Terrorist Monitoring: False Alerts vs. Increased SecurityBy John Honovich, Published on May 06, 2010
After each terrorist attempt or incident, an increase in security efforts occur (often temporarily). Such increases demonstrate the tension between minimizing disruptions to daily life and maximizing the risk of stopping terrorist events.
In New York City, following the Time Squares terrorist attempt, security and shutdowns have increased including twice in a single day during the week after the attempt. Both alerts were false. One of the alerts resulted in: "police officers clear[ing] the area and [bringing] in a bomb squad to check the bag. They found a gray shirt, white tube socks, a toothbrush and pens."
In the US, its these type of events - false alerts revealed to be nothing - that leads to swing back towards lack security.
A commenter from Israel offered a diverging perspective: In Israel, "there is no way that an unattended package, luggage or even a suspicious car is not immediately reported to a special police unit. In the US, and especially in the NY area, there is a problem of the enormous human resources that the police may have to use, but I don’t see any choice."

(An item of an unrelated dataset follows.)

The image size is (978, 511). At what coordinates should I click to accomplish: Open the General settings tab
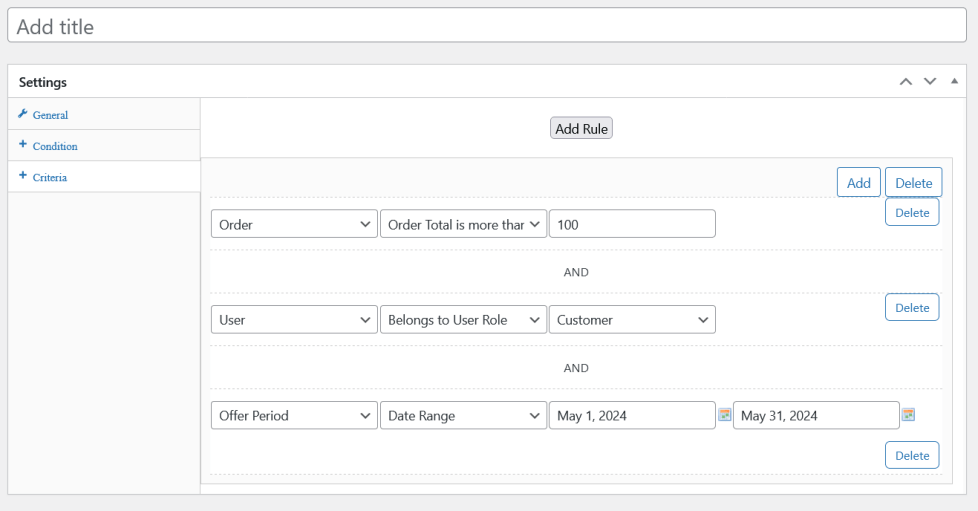pyautogui.click(x=50, y=115)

Ultimately, this is not a question of right or wrong but tolerance to the disruptions (economically and personally) that security entail. Historically, in the US and most 'first world' countries, these disruptions were viewed as too high a cost to the overall society. Until and unless that changes, the penalties of false alerts will continue to shape buying habits towards less optimal security with less disruptions.